I gave my 2 week notice at the bookstore and started at the publishing house almost immediately, working around my final bookstore shifts until I could switch to full time. It was a surreal but exciting transition. I was of course nervous and awkward at first, wanting to be the best I could be and not mess up. While I was making the transition to this new job and the papers were getting signed and things were getting set up, I had this awful feeling that at any minute they would turn around and say, “Nah, never mind. We found someone better actually.” It was a strange limbo stage where it seemed anything could happen, nothing was set in stone. Even though I knew they seemed excited to have me and it’d be highly unprofessional and irrational of them to suddenly change their mind, I still couldn’t help but feel very insecure, and became very conscious of what I was doing and what I said and how I acted, hoping I wouldn’t turn them off. I’m sure we all have that feeling in situations like these, where we don’t quite believe it’s legit until it’s a few weeks in and you’re still there, and you’re finally one of the team.

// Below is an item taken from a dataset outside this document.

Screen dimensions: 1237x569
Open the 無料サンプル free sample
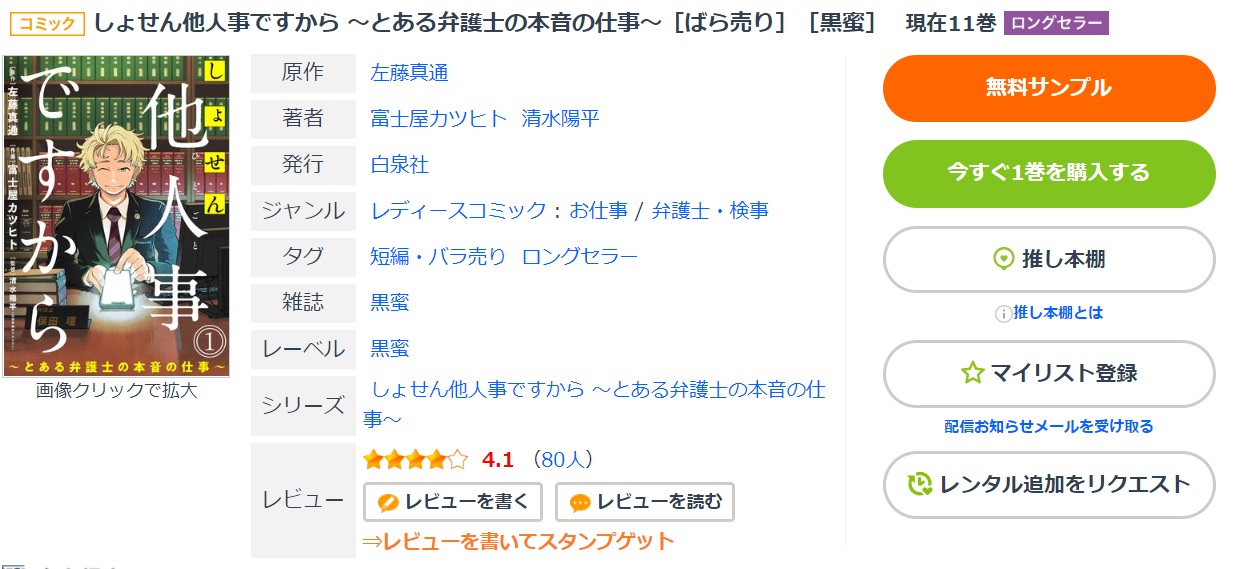tap(1049, 88)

I’ve only been there a month and a half, but it feels much longer than that because already the job feels second nature. There’s a lot of training involved in the process as there’s a lot of information you need to know, and you have to become familiar with the CRM system they use to track everything. At first it was overwhelming and I marveled at how the other employees were so efficient and knowledgeable about so many things. I was told that a Publishing Specialist can have anywhere from 50-70 authors on their plate at any one time – after they’re trained and more experienced of course.

I started off slow with a few authors trickling into my queue, then some more and some more over the weeks. Currently I now have 48 authors I’m managing – which sounds crazy I know, but it’s actually not too bad. I’ve become more confident now in dealing with authors over the phone and in email with numerous questions, and I’ve set up so many new authors now that the beginning pre-production phase of the process is ingrained in my head. books-line-leaning

So, I’m pretty stoked with this new turn of events and still can’t believe my luck. I certainly got more than I bargained for when looking for that part-time job; the pay is much better, this is full-time, and I even have benefits! It feels like a real, adult job. You might be wondering though, if I don’t have any publishing experience or related credentials, then how did I get this job? That is actually something I will be discussing in another post as there’s lots to explain. I have plans for other related posts too, about how to interview for a publishing job (or any job really) and what the day in the life of a Publishing Specialist looks like.

There’s more to come and lots to talk about with this new job – I can’t even tell you how much I’ve already learned about the publishing industry, not to mention how many great experiences I’ve already had with authors. It’s been rewarding, humbling, and terribly exciting.